When suddenly all was calm, all was bright. All was right. Restfulness in the
very eye of the storm. I could feel the center begin to hold. A deep sense of
being in the presence of something much bigger than me, bigger than my
troubles, the troubles of the world. This must be what it is like to be Job, I
thougtht. Or, like the disciples. Or, the man who tore his chains apart. Or,
the herdsmen and the towns-people. I felt I was the sunset reflecting on
peaceful waters. I was surrounded, wrapped up, in the mercy and divine love of
God in ways I had never experienced before. I was changed, transformed, surrounded
with Divine Love.

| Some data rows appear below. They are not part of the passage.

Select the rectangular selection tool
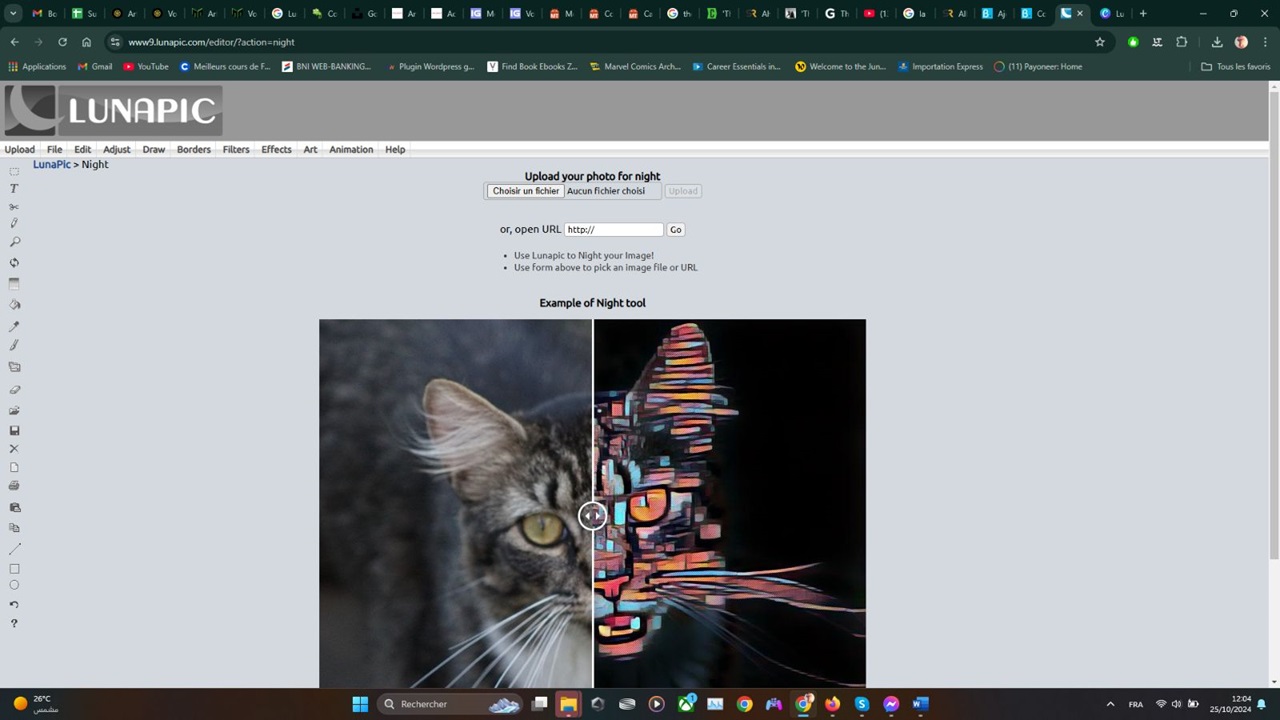(x=14, y=170)
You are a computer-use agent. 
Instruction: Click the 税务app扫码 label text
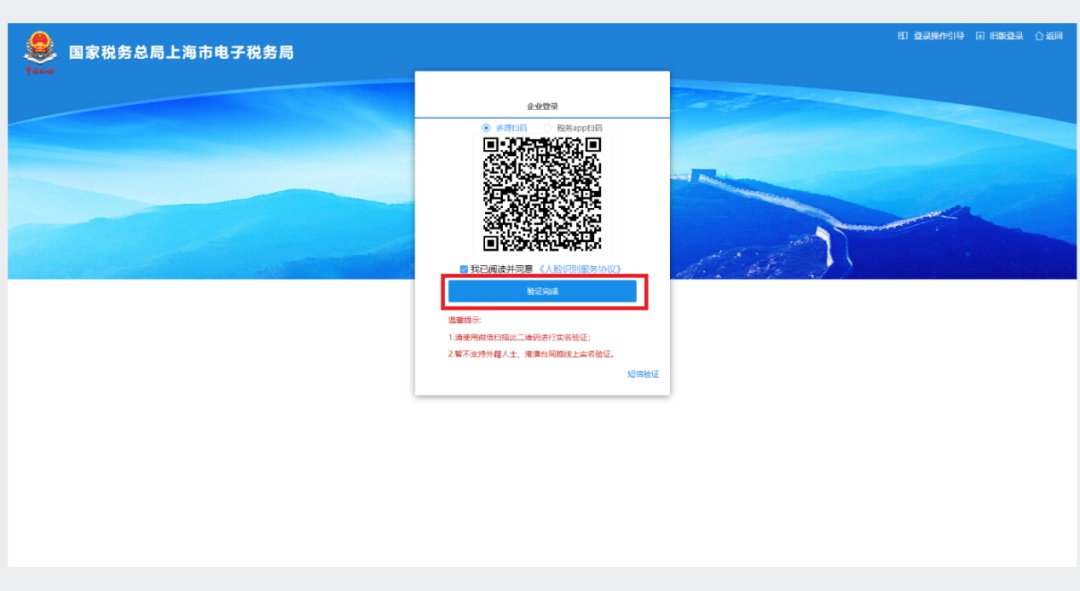579,128
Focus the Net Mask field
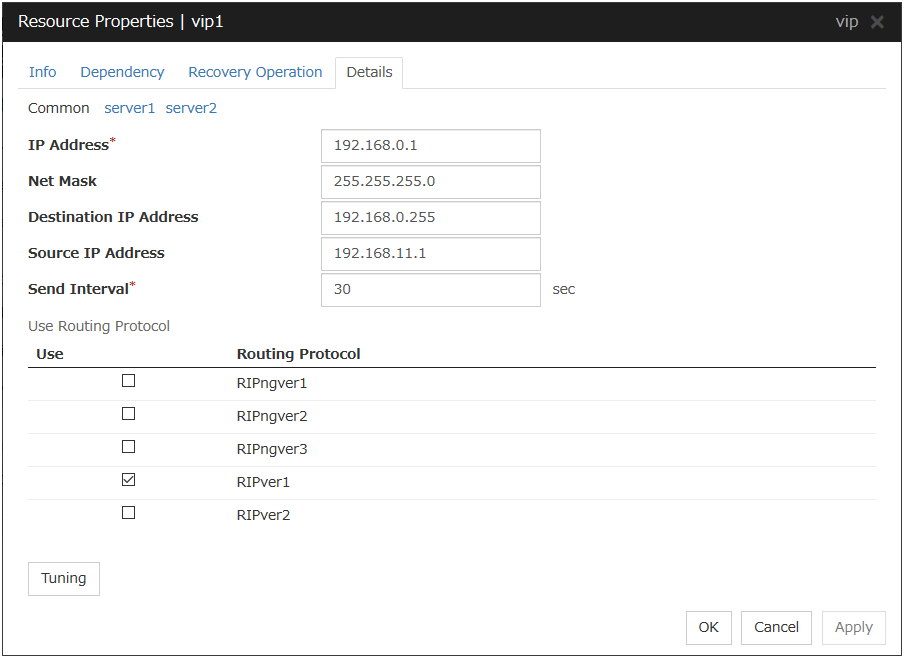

I can now see that it
was an encounter with the Risen Lord.
I was reminded by a friend the other day of what it is like,
these moments of grace, mercy and love when she posted these words from the
poet, Mary Oliver: “If you suddenly and unexpectedly feel joy, don’t
hesitate. Give in to it…It could be anything, but very likely you notice it in
the instant when love begins. Anyway, that’s often the case. Anyway, whatever
it is, don’t be afraid of its plenty. Joy is not made to be a crumb. Don’t
hesitate!” [Mary Oliver, Swan: Poems and Prose Poems]
This is what it is like to encounter of the God who stills
the troubled waters. This is the God who is at the center of our very soul. The
God who forgives us and loves us, no matter what. The God who reaches out to
save us, to rescue us, from ourselves and from all that feels as if it is
falling apart. “Be still, and know, that I am, God.” I am. I am What I am, he
says to Moses at the bush. I am the Bread of Life. I am the Good Shepherd. I am
with you always to the end of the age. I am. Do not be afraid of Love’s plenty.
Joy is not made to be a crumb. Do not hesitate. Open to it and let it in. That
we may follow this peace, this inward stillness and silence, that the eternal
Word may be spoken in us and understood, and that we may be One with Him, may
the Father help us, and the Word, and the Spirit of both. Amen.